Biographie courte et informations sur Guillaume Apollinaire
Guillaume Apollinaire, né le 26 août 1880 à Rome et décédé le 9 novembre 1918 à Paris, est une figure fascinante de la poésie française du XXe siècle. D’origine polonaise naturalisé français en 1916, il a marqué son époque avec des œuvres majeures comme « Alcools », « Zone » et « Le Pont Mirabeau ». Poète avant-gardiste, il a contribué au cubisme et au surréalisme, inventant même le calligramme. Sa vie, entre voyages, amour tumultueux et guerre, se reflète dans une poésie vibrante et toujours inspirante.
- Mon pauvre coeur est un hibou Qu’on cloue, qu’on décloue, qu’on recloue. De sang, d’ardeur, il est à bout. Tous ceux qui m’aiment, je les loue.
- Je veux vivre inhumain, puissant et orgueilleux Puisque je fus créé à l’image de Dieu.
- De temps en temps, il est bon d’arrêter notre quête du bonheur et d’être tout simplement heureux.
- Et ma vie pour tes yeux lentement s’empoisonne.
- On peut être poète dans tous les domaines : Il suffit que l’on soit aventureux et que l’on aille à la découverte.
- La beauté n’est la plupart du temps que la simplicité.

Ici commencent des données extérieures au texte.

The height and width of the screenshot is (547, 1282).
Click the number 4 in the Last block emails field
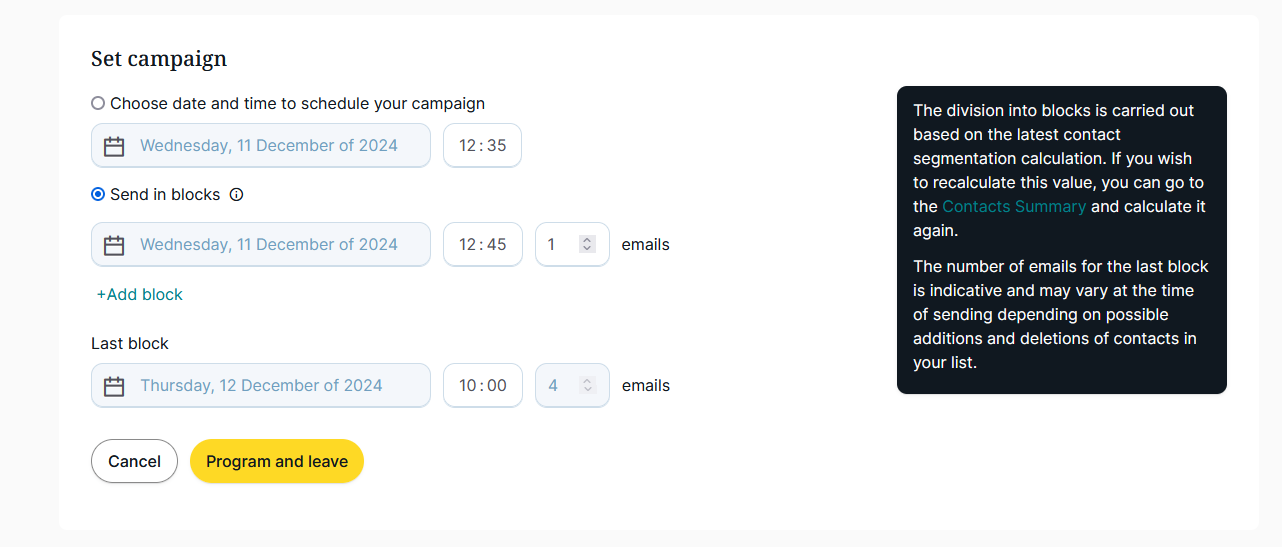(553, 385)
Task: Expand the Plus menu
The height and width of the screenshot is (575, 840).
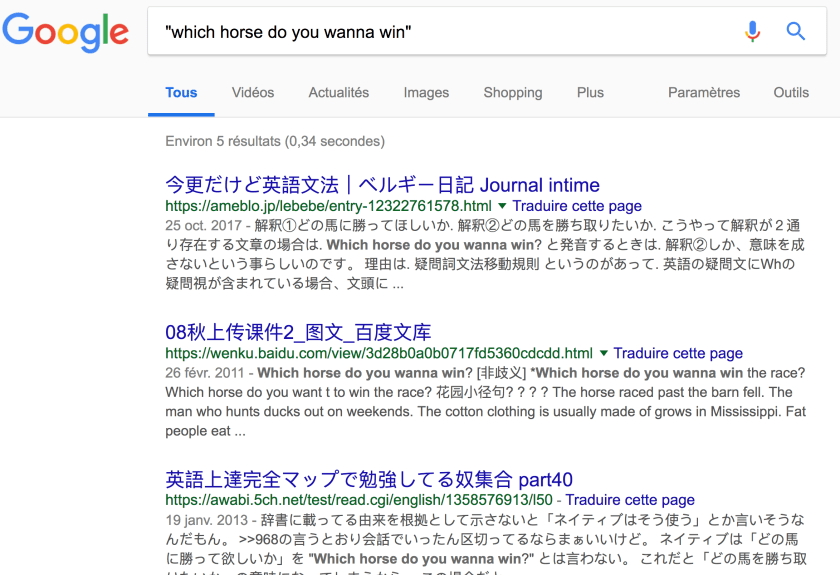Action: 590,93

- Les vers luisants brillent cette nuit autour de moi Comme si la prairie était le miroir du ciel Etoilé.
- Oh ! L’automne l’automne a fait mourir l’été.
- Je souhaite dans ma maison : Une femme ayant sa raison, un chat passant parmi les livres, des amis en toute saison Sans lesquels je ne peux pas vivre.

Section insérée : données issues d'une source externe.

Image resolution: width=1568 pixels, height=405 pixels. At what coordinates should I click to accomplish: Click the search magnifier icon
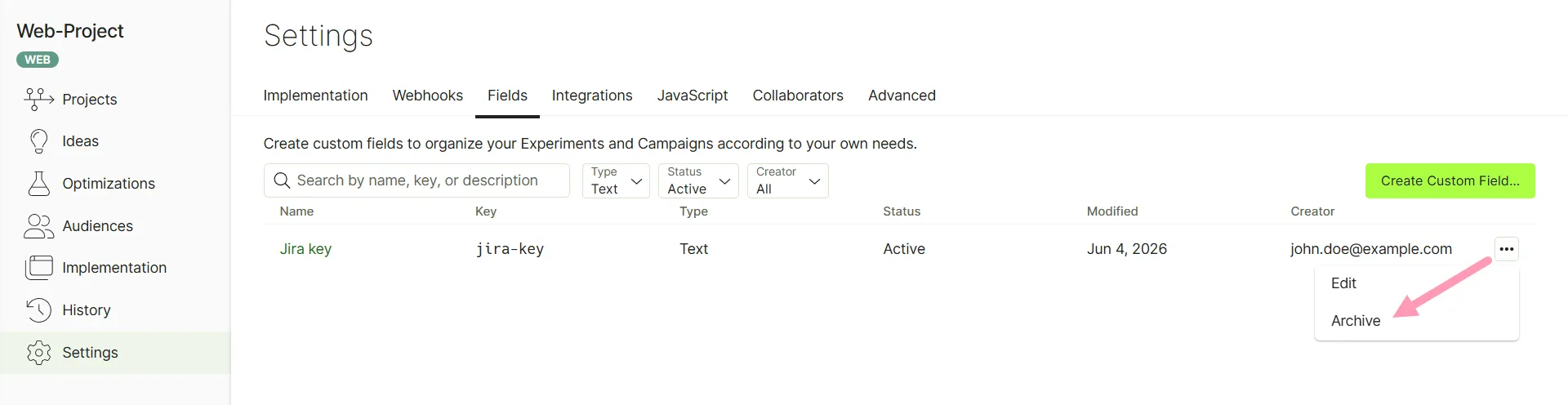coord(282,180)
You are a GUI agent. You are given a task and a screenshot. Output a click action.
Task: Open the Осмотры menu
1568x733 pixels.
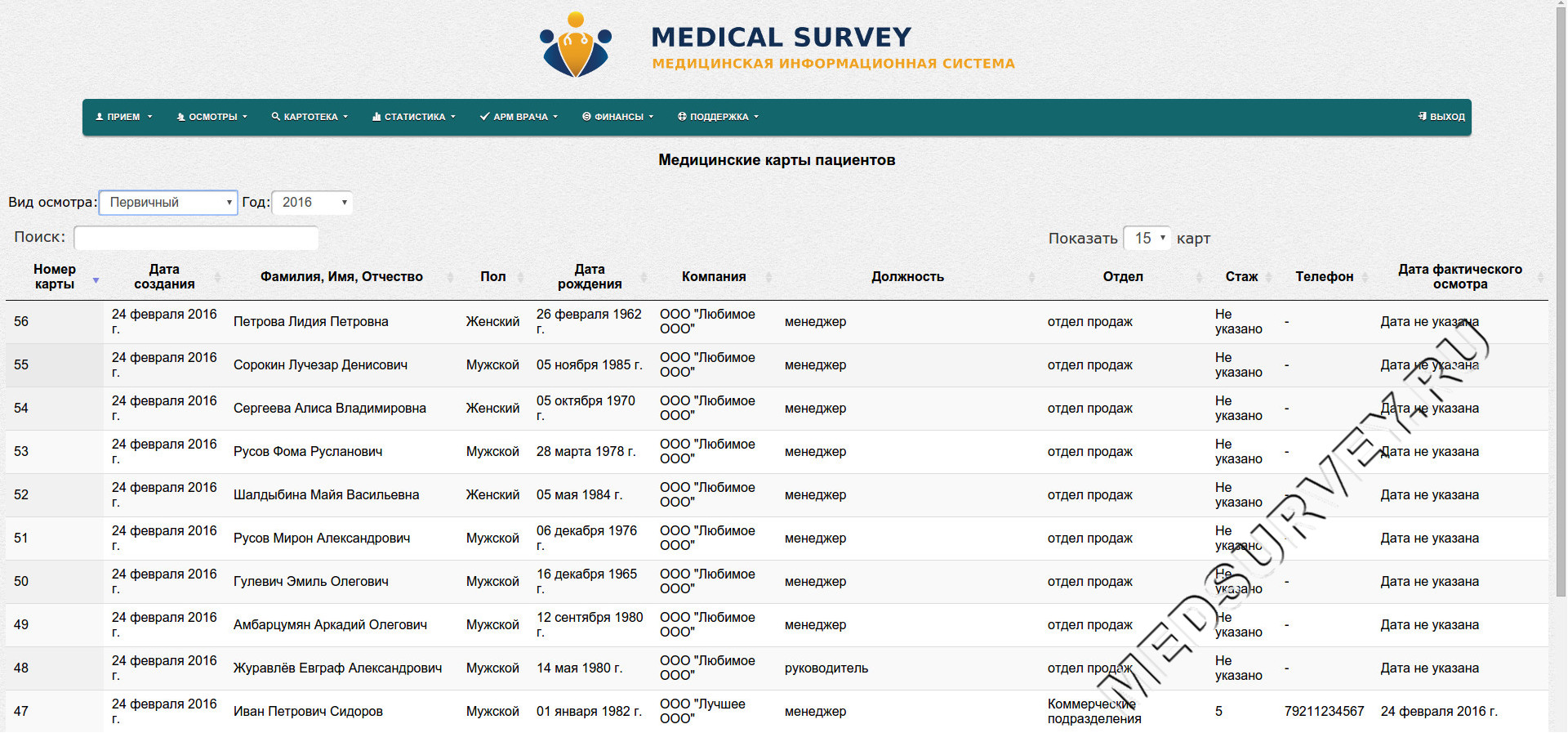212,117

- Ah ! Dieu que la guerre est jolie - Avec ses chants ses longs loisirs.
- Le travail mène à la richesse. Pauvres poètes, travaillons ! La chenille en peinant sans cesse Devient le riche papillon.

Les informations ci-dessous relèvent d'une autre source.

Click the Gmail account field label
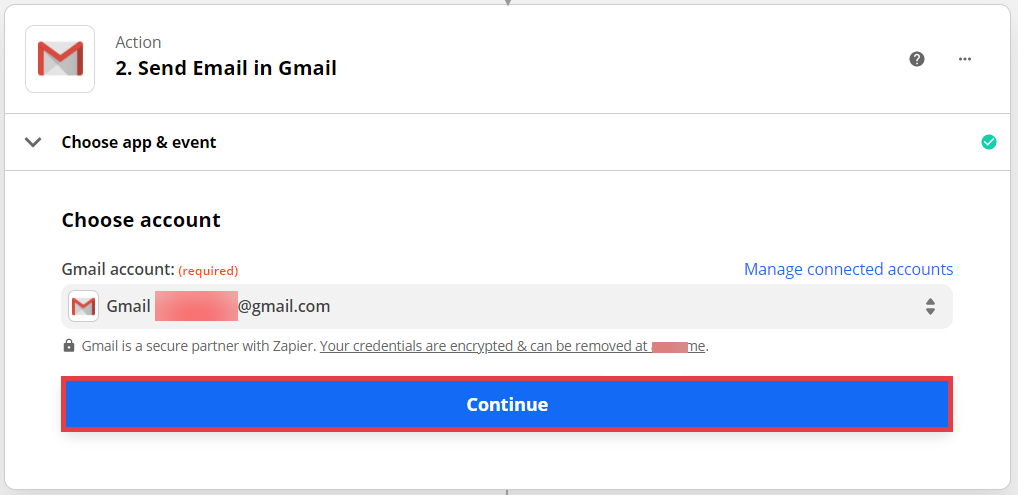Image resolution: width=1018 pixels, height=495 pixels. [118, 269]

- Dans la forêt avec sa bande Schinderhannes s’est désarmé Le brigand près de sa brigande Hennit d’amour au joli mai.
- L’amour est mort j’en suis tremblant J’adore de belles idoles Les souvenirs lui ressemblant Comme la femme de Mausole Je reste fidèle et dolent.
- Je me souviens d’une autre année C’était l’aube d’un jour d’avril J’ai chanté ma joie bien-aimée Chanté l’amour à voix virile Au moment d’amour de l’année.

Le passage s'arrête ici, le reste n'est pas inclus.